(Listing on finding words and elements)
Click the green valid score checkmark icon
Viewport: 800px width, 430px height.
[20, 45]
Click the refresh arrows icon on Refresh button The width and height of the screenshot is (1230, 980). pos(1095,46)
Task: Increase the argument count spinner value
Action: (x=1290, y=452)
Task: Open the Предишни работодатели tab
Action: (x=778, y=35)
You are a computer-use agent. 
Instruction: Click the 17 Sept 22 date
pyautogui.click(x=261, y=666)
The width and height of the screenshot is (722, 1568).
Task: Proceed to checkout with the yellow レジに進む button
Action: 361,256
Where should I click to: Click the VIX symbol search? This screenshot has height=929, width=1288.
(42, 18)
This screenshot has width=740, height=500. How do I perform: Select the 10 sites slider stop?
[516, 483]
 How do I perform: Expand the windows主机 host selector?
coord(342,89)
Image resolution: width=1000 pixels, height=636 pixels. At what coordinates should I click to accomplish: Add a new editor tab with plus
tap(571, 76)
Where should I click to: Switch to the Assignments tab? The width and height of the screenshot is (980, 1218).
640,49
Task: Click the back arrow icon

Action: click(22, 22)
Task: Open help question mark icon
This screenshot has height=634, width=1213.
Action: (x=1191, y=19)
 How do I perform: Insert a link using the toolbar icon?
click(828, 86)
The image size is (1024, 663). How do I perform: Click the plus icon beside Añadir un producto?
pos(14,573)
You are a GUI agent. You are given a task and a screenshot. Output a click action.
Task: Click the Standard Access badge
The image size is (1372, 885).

DIRECTIONS FOR THIS TASK —
Repeat the whole listing above word for word, with every line unchanged.

EXPECTED ANSWER —
Click the green valid score checkmark icon
Viewport: 800px width, 430px height.
[20, 45]
Click the refresh arrows icon on Refresh button The width and height of the screenshot is (1230, 980). pos(1095,46)
Task: Increase the argument count spinner value
Action: (x=1290, y=452)
Task: Open the Предишни работодатели tab
Action: (x=778, y=35)
You are a computer-use agent. 
Instruction: Click the 17 Sept 22 date
pyautogui.click(x=261, y=666)
The width and height of the screenshot is (722, 1568).
Task: Proceed to checkout with the yellow レジに進む button
Action: 361,256
Where should I click to: Click the VIX symbol search? This screenshot has height=929, width=1288.
(42, 18)
This screenshot has width=740, height=500. How do I perform: Select the 10 sites slider stop?
[516, 483]
 How do I perform: Expand the windows主机 host selector?
coord(342,89)
Image resolution: width=1000 pixels, height=636 pixels. At what coordinates should I click to accomplish: Add a new editor tab with plus
tap(571, 76)
Where should I click to: Switch to the Assignments tab? The width and height of the screenshot is (980, 1218).
640,49
Task: Click the back arrow icon

Action: click(22, 22)
Task: Open help question mark icon
This screenshot has height=634, width=1213.
Action: (x=1191, y=19)
 How do I perform: Insert a link using the toolbar icon?
click(828, 86)
The image size is (1024, 663). How do I perform: Click the plus icon beside Añadir un producto?
pos(14,573)
You are a GUI agent. You are given a task and a screenshot. Output a click action.
Task: Click the Standard Access badge
The image size is (1372, 885).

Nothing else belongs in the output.